* begin PASSAGE PROVIDED *

Studio album by Circuit des Yeux
- Released: March 14, 2025
- Length: 40:46
- Label: Matador
- Producer: Andrew Broder; Haley Fohr;

Circuit des Yeux chronology
| -io (2021) | Halo on the Inside (2025) |  |

Singles from Halo on the Inside
- "Megaloner" Released: January 22, 2025; "Canopy of Eden" Released: February 12, 2025; "Truth" Released: March 11, 2025;

= Halo on the Inside =

Halo on the Inside is the seventh studio album by American vocalist Haley Fohr, under the stage name Circuit des Yeux. It was released on March 14, 2025, by Matador Records.

==Background==
Consisting of nine songs, Halo on the Inside centers on the themes of Greek mythology, rebirth and self-embracing. "Megaloner", the first single, was released on January 22, 2025, and the second single, "Canopy of Eden" was released on February 12, 2025. The music video for "Megaloner" was directed by Dana Trippe. The album's third and final single "Truth" was released on March 11, 2025, with a music video directed by Cuan Roche. The album, incorporating the use of synths and electronics, was produced by Andrew Broder and Fohr.

==Reception==
AllMusic's Paul Simpson reviewed the album and stated "Both introspective and commanding, Halo on the Inside charts a path between the club and the cosmos." London-based online music magazine MusicOMH described it as a "harsh, often claustrophobic record that draws you into the emotional whirlpool of its sound and won’t let you go," giving it a rating of five stars out of five. Pitchfork remarked "As Halo on the Inside gestures at eldritch change, it neither soothes nor shows the light. It instead becomes an enveloping cocoon of helplessness, with only Fohr’s voice cutting through to serve as a guide." British pop culture magazine The Quietus wrote "Halo on the Inside is an album that could only be made well into an established career, by an artist given the time to explore and the budget to pull off their lofty ambition." Paste Magazine's Devon Chodzin called the album "a bold, nocturnal take on the folksy experimentalism that has become the project’s modus operandi." Writing for PopMatters, John Amen commented that "[Fohr's] work, including her singular voice, conjures the grand epics, the metamorphoses that the ancients whispered and sang about". He concluded, "Fohr is grounded in timeless magic, functioning as a modern-day alchemist."

* end PASSAGE PROVIDED *

> [DO THIS] Continue the article on the album Halo on the Inside from the point where it stops.

* begin LISTED ENTRIES *

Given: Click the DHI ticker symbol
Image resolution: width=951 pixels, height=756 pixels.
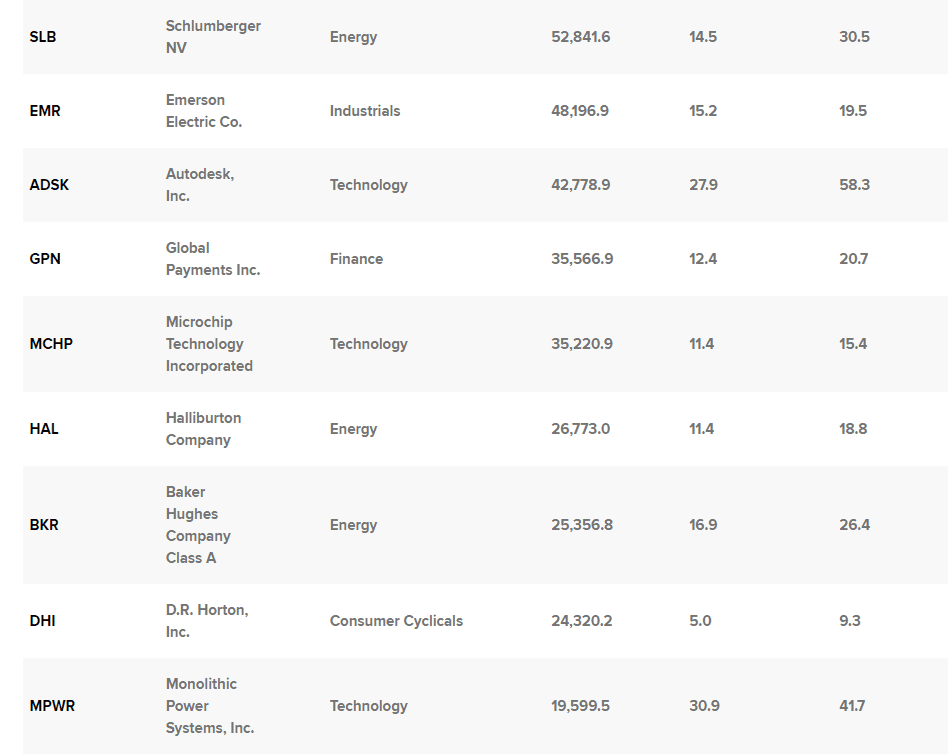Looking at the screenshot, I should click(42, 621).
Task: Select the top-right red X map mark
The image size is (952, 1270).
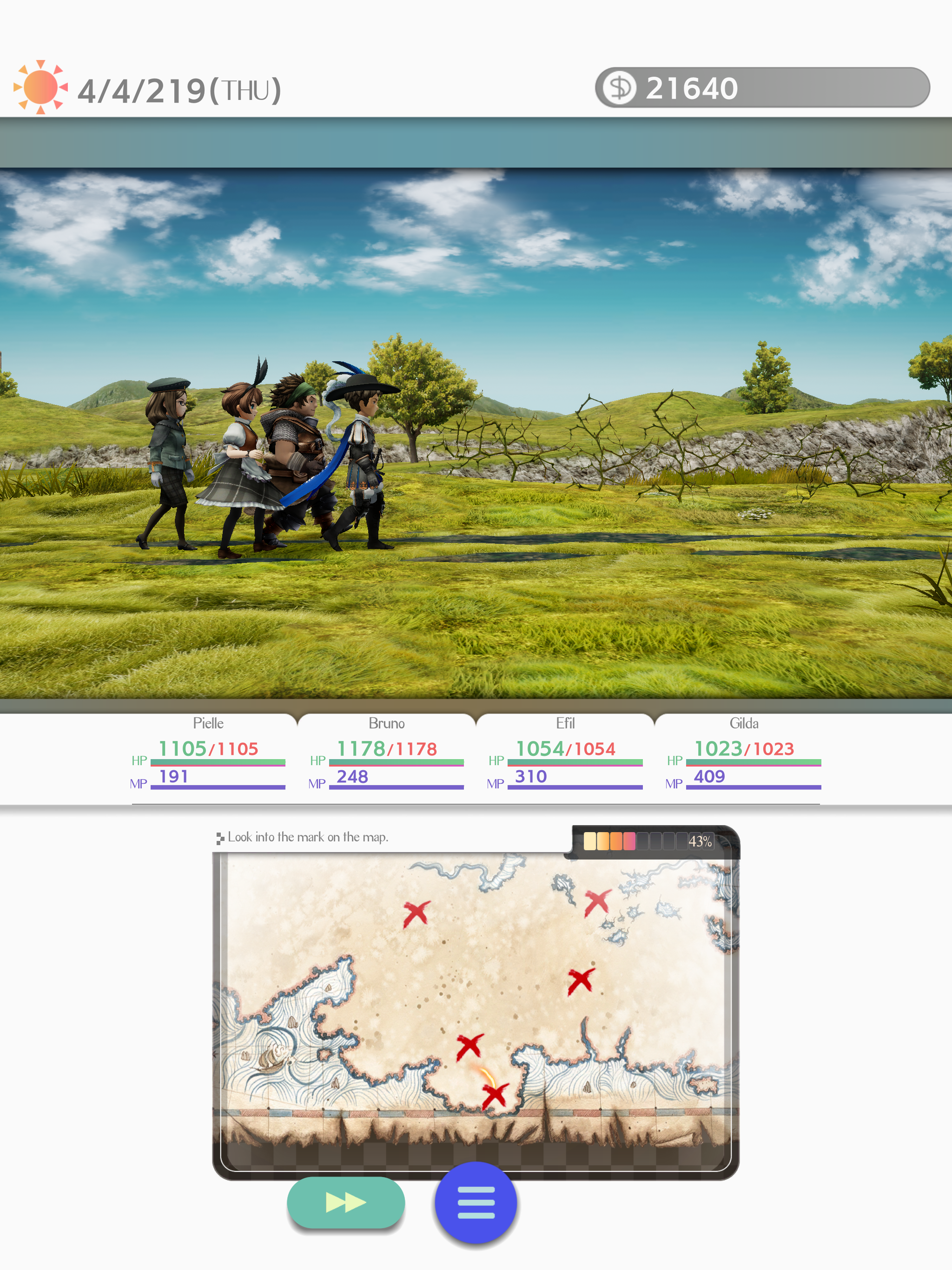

* end LISTED ENTRIES *

> [EXERCISE RESPONSE]
Professional ratings
Review scores
| Source | Rating |
| AllMusic | Star |
| MusicOMH | Star |
| Pitchfork | 7.7/10 |
| Paste | 8.5/10 |
| PopMatters | 8/10 |

== Track listing ==

| No. | Title | Length |
|---|---|---|
| 1. | "Megaloner" | 4:14 |
| 2. | "Canopy of Eden" | 4:58 |
| 3. | "Skeleton Key" | 6:02 |
| 4. | "Anthem of Me" | 4:42 |
| 5. | "Cosmic Joke" | 2:38 |
| 6. | "Cathexis" | 3:41 |
| 7. | "Truth" | 5:06 |
| 8. | "Organ Bed" | 4:24 |
| 9. | "It Takes My Pain Away" | 5:01 |

== Personnel ==

- Haley Fohr – vocals, production (all tracks); electric guitar (track 3), synthesizer (7)
- Andrew Border – production, piano, programming
- Heba Kadry – mastering
- Marta Salogni – mixing
- Nat Harvie – engineering
- Nick Broste – engineering
- Tom Herbers – engineering
- Melvin Gibbs – bass guitar (tracks 2, 3, 6, 7)
- David Tulles – percussion (tracks 2, 3, 7, 8)
- Cole Pulice – saxophone (tracks 2, 8, 9)
- Alistair Sung – cello (tracks 3, 6)
- Jason Stein – bass clarinet (track 3)
- Alan Sparhawk – electric guitar (track 3)
- Mayah Kadish – violin (track 3)
- Ashley Guerrero – drums (track 4), percussion (7)
- J. R. Bohannon – guitar (track 6)
- Whitney Johnson – viola (track 6)
- Lee Ranaldo – vocals (track 6)
- SemiraTruth – vocals (track 7)
- Alison Chesley – cello (track 9)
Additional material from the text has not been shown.